Nem queria fazer. Enquanto subia, sentiu o delicado sal do remorso, vertido por
uma lágrima, mas só por um instante.
Logo à primeira vista, a irmã mais
velha, com o marido e filhos. O olhar firme da irmã, era uma prova de que não
precisava dela. Márcia Maria, abaixou os olhos recorrendo ao chão enquanto
avançava com passos apressados. Já no topo da escada , levou o corpo de leve e
debruçou-se no parapeito da varanda.Houve um momento de ansiedade, várias
pessoas correram em sua direção. A prima Angélica foi quem falou primeiro:
Sente-se mal prima?
_ Estou de estomago vazio _ respondeu,
Márcia Maria.
_ Então vamos primeiro à cozinha tomar
um copo de leite.
Márcia Maria mal podia levar o copo de leite
à boca. Trêmula, sentia uma ausência que invadia todo o seu corpo. Uma alegria.

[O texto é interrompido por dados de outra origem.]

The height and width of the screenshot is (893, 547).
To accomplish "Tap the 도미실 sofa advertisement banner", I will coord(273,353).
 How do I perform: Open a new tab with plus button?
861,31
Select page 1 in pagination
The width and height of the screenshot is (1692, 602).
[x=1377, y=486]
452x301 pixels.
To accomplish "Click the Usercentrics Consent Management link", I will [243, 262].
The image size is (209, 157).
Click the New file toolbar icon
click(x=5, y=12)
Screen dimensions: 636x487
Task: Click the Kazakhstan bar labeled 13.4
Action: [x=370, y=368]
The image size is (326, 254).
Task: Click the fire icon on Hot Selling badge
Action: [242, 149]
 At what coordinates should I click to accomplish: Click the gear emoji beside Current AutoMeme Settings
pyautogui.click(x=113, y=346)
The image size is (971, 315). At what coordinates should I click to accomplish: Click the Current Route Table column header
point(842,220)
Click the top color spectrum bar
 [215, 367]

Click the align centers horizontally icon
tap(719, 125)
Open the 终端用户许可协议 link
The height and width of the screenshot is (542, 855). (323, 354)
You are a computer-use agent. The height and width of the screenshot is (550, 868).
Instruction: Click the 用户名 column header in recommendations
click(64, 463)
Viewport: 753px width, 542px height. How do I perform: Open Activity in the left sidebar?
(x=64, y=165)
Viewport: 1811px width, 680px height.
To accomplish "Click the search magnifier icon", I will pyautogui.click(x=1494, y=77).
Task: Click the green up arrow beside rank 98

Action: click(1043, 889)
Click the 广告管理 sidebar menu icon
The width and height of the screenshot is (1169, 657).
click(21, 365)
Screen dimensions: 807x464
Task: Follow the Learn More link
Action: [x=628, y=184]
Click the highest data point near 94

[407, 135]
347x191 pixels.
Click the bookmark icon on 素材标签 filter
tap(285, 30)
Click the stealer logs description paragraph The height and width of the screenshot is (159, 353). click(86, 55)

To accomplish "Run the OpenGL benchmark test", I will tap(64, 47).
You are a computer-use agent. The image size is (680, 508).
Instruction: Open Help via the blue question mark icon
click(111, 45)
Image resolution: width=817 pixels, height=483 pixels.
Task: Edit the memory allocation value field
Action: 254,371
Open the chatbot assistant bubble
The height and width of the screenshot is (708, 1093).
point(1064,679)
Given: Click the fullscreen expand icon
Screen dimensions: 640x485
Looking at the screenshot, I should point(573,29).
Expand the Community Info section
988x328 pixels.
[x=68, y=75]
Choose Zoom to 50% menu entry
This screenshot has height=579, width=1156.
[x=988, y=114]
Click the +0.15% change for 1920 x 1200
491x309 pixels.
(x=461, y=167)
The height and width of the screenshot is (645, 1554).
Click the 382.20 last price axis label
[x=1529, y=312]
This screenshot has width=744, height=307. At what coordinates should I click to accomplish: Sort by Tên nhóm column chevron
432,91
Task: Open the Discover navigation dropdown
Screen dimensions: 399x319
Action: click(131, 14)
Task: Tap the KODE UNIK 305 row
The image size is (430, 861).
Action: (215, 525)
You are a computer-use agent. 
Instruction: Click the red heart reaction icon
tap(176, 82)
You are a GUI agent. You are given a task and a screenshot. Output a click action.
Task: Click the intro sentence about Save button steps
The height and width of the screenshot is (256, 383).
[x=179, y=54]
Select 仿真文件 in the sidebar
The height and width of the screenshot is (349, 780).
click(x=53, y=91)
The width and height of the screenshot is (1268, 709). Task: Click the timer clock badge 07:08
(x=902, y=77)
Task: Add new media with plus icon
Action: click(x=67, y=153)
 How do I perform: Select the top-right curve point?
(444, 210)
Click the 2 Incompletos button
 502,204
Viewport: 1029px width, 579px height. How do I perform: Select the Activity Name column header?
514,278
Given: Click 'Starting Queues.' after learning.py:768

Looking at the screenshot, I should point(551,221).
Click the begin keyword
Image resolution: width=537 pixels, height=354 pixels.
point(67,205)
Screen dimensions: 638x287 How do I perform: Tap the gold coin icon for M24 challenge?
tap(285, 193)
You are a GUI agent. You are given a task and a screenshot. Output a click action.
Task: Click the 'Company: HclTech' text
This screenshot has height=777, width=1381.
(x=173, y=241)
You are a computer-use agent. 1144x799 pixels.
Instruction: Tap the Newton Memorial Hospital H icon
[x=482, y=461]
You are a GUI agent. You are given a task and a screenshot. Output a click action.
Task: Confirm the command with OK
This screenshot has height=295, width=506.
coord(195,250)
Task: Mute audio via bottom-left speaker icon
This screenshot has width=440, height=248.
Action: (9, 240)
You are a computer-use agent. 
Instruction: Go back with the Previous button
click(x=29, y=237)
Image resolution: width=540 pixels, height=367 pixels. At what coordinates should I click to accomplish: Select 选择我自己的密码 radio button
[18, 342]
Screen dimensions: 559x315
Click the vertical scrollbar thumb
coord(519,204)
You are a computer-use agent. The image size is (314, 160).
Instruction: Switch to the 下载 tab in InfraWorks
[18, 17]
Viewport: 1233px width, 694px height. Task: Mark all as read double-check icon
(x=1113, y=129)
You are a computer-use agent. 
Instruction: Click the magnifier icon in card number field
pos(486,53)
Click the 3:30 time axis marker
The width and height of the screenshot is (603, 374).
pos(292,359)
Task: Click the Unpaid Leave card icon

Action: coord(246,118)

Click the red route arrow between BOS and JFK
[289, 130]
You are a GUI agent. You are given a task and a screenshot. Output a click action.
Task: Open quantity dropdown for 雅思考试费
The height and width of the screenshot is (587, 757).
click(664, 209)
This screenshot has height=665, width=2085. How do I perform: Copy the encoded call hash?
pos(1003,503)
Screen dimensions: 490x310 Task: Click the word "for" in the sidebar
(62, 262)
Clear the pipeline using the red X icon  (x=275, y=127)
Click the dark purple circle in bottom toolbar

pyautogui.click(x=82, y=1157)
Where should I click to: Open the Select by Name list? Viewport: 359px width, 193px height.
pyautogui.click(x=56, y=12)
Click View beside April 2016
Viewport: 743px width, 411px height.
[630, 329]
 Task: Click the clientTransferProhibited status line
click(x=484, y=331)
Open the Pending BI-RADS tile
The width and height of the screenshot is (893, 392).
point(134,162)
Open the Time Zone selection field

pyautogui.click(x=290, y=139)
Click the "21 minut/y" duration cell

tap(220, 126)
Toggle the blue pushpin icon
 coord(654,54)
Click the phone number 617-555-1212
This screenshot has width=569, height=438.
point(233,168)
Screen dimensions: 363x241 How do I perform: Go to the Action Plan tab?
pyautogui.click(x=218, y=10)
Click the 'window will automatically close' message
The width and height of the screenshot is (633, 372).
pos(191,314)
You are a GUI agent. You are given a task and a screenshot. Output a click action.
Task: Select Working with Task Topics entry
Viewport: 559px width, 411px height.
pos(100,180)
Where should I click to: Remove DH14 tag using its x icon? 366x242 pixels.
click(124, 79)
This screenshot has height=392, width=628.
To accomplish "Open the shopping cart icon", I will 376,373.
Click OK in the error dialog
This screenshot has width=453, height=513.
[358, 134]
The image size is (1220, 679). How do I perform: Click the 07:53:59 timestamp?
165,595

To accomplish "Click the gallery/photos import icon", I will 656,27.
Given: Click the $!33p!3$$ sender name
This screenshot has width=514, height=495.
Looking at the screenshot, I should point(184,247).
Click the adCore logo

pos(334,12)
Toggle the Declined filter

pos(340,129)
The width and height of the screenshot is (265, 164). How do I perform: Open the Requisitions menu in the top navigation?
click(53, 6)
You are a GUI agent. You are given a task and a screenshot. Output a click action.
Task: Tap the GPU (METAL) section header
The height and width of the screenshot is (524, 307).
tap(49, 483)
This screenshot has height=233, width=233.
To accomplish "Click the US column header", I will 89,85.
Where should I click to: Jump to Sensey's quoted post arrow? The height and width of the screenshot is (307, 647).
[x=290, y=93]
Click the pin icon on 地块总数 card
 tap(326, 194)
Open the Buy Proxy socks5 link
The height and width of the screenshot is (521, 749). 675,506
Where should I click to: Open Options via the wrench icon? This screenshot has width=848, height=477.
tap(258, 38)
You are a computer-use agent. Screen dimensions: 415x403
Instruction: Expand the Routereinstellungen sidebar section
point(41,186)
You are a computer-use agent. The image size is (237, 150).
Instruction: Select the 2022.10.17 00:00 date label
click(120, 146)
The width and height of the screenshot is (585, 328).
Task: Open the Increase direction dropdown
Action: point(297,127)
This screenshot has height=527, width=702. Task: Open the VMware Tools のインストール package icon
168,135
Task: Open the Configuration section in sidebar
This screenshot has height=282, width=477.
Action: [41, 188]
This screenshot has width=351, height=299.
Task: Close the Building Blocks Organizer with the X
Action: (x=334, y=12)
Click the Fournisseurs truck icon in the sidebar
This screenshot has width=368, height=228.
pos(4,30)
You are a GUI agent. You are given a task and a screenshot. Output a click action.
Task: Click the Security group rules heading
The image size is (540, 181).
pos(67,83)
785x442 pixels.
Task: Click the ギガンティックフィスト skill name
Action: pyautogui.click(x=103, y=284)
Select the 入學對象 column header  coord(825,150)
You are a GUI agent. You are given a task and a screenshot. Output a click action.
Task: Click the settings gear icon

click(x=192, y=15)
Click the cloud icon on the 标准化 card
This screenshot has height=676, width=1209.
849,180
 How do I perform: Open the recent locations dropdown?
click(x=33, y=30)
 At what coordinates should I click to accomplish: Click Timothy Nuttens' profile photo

Como se fosse uma imensa claridade.
_ Como está ela? _ inquiriu Márcia
Maria numa freada súbita.
_ Como uma santa _ respondeu a prima,
ingenuamente.
Márcia Maria sentiu remorsos por
haver-se violentado. Não devia ter vindo. No entanto precisava ter certeza.
Sim. Fora por isto que viera. A boca tinha o gosto amargo, um gosto de sangue.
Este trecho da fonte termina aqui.